“Youdidn’t specify,” Ryan said, lifting his chin. “Columbus is a perfectly nice town with an underrated food scene.”
“Gentlemen...” Petey said, slinging his arms around both of their shoulders, “we have a two-hour flight ahead of us and I get migraines on flights. Can we all agree to chill the fuck out? Eh? Eh?”
“Yeah, sure,” Aronson said, flicking his fingers against Petey’s wrist until Petey released him.
On the plane, the boys spread out in their preferred places. Ryan took note of the way that groups broke up: Cook and Williams sat together like always, but they’d roped Davey the goalie into their little group and were already pulling out the deck of cards. Some of the veteran d-men congregated around Afanasyev, toward the middle of the plane; they were all taking out their masks and earplugs for what looked to be a group nap.
And the coaches ended up in the front, in a group of four seats separated by a table in the middle. Petey immediately took one side, lifted the chair divider, and flopped down on his back.
“You’re going to have to buckle yourself in,” Aronson told him.
Petey said, “Bite me.”
“My biting days are behind me,” Aronson protested, and narrowed his eyes when Ryan laughed.
Somewhat against his will, Ryan settled into a seat next to Aronson, and pulled out his iPad and notes to start reviewing shit ahead of the game. The Battery were another one of those perennial bottom-feeder teams, no matter what big splashes they made in free agency. It was tough to keep players, but maybe not so much now that they’d shuffled the coaching staff around. They were already riddled by injury, with a few stars starting the season on LTIR.

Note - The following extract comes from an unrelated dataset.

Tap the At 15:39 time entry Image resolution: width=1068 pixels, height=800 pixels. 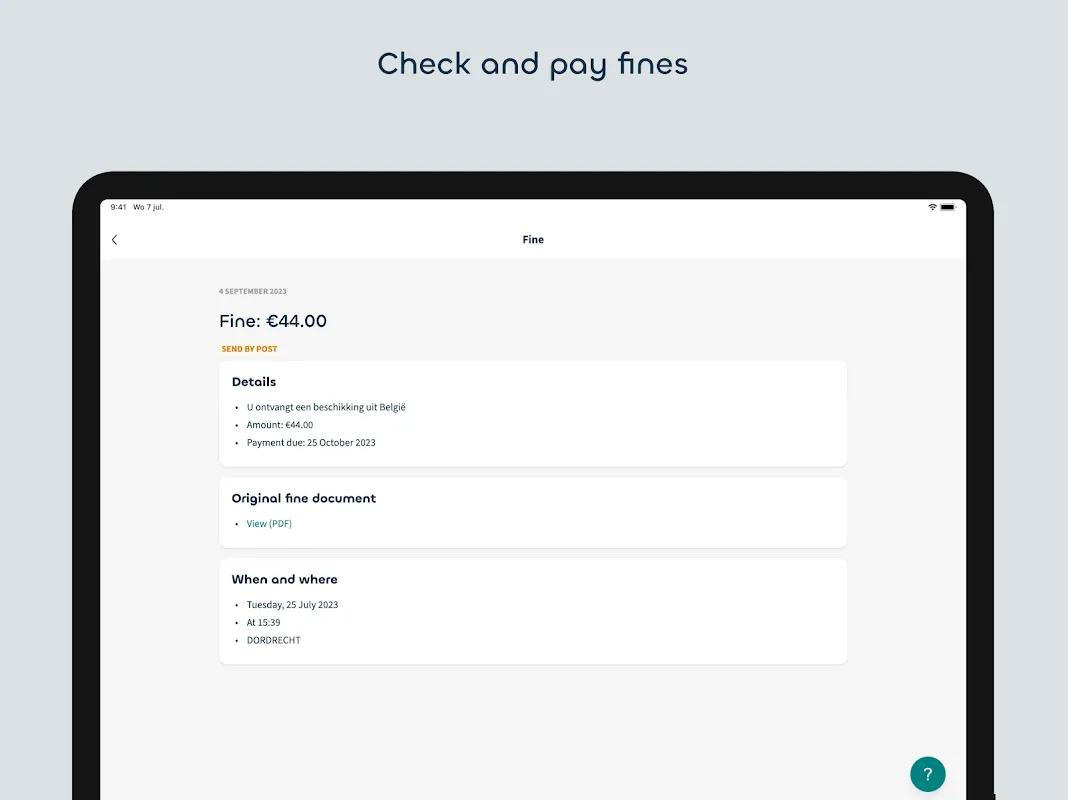point(264,622)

Next to him, Aronson pulled out one of the yellow legal pads he was always carrying around and set it down on the table. Ryan could see out of the corner of his eye the sketchy diagrams and chicken scratch scrawl that passed for Aronson’s handwriting—most of it was in French. He couldn’t take too close a look, though, because by that time, the flight attendant had come out to the aisle to give them the usual talk about staying seated when the lights were on and buckling their seat belts securely. Some of the older guys were already snoring.
Ryan’s ears popped as the plane gained altitude, and he rubbed the side of his head absently. On screen, he watched his defenseman and the fourth line completely losing defensive zone coverage and allowing a goal against in an almost comical series of miscommunications.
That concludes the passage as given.